For three years, the jackhammers have echoed through the narrow streets of Sants, where Barcelona's Metro Line 10 extension project has become a lightning rod for community frustration. The €520 million initiative—designed to connect the city's southwestern neighbourhoods more directly to the central business district—promises to reshape mobility for roughly 280,000 residents. Yet residents themselves remain deeply divided about the cost of getting there.
"Everyone agrees we need better transport," says one local business association representative from the area around Carrer de la Blai, speaking on behalf of affected shop owners. "But three years of continuous disruption? Small businesses on these streets are barely surviving." The commercial corridor has seen footfall decline by an estimated 30-40% since construction began, according to neighbourhood commerce groups monitoring the impact.
The project's footprint sprawls across multiple neighbourhoods: Sants, Hostafrancs, and sections approaching Collblanc. Residents report significant quality-of-life concerns beyond economics. Vibrations from tunnel boring have prompted structural assessments at century-old apartment buildings.
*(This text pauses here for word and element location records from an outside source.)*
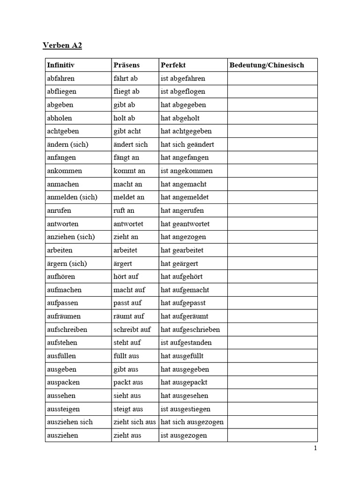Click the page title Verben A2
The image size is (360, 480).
click(x=62, y=45)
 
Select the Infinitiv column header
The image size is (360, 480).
click(x=61, y=65)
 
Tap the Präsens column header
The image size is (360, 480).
click(x=127, y=65)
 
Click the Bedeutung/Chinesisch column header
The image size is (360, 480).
click(x=267, y=65)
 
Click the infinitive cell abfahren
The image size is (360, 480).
click(x=61, y=78)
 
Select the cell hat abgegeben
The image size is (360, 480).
click(x=183, y=105)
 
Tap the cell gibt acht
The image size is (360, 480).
click(x=127, y=131)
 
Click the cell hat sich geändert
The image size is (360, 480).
click(x=188, y=144)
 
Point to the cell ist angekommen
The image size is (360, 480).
click(x=187, y=171)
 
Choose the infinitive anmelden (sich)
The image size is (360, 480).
click(x=72, y=197)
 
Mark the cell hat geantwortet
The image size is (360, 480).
click(x=185, y=224)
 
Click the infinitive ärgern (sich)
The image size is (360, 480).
click(x=67, y=263)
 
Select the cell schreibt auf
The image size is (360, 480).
click(x=132, y=330)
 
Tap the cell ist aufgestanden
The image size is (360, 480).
click(x=186, y=343)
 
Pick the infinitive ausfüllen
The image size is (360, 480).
click(x=61, y=356)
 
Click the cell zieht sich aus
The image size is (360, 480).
click(x=135, y=422)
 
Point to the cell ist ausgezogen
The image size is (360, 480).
click(x=184, y=435)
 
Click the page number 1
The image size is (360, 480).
click(x=315, y=448)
Air quality monitoring data from the city's environmental agency shows elevated particulate matter in affected zones during peak construction hours.
"My daughter has asthma. During the mornings when they're working, she struggles," one community group spokesperson noted, describing concerns shared by families living within 200 metres of active excavation sites.
Yet the conversation isn't uniformly negative. Younger professionals and students acknowledge the long-term strategic value. Once completed in 2028, the extension will reduce journey times from Sants to Plaça de Catalunya from 45 minutes to roughly 20 minutes, making the neighbourhood substantially more accessible. This, supporters argue, could attract investment and revitalise peripheral areas struggling with decades of underinvestment relative to Barcelona's touristic core.
The transport authority has committed €8 million in compensation packages for affected businesses, though neighbourhood groups argue this doesn't match actual losses. They've also intensified community consultation, hosting monthly forums in local civic centres to address concerns directly.
"Infrastructure needs sacrifice," acknowledged one community leader, "but that sacrifice shouldn't fall exclusively on the poorest neighbourhoods. Sants and Hostafrancs have carried more than their share of the city's heavy industry and transport chaos already. We need guarantees that the new metro genuinely serves us—not just connects us to areas where rents will spike beyond what locals can afford."
As construction continues, this sentiment captures the underlying tension: communities recognising progress's necessity while demanding it arrive with equity and respect for those living through its disruption.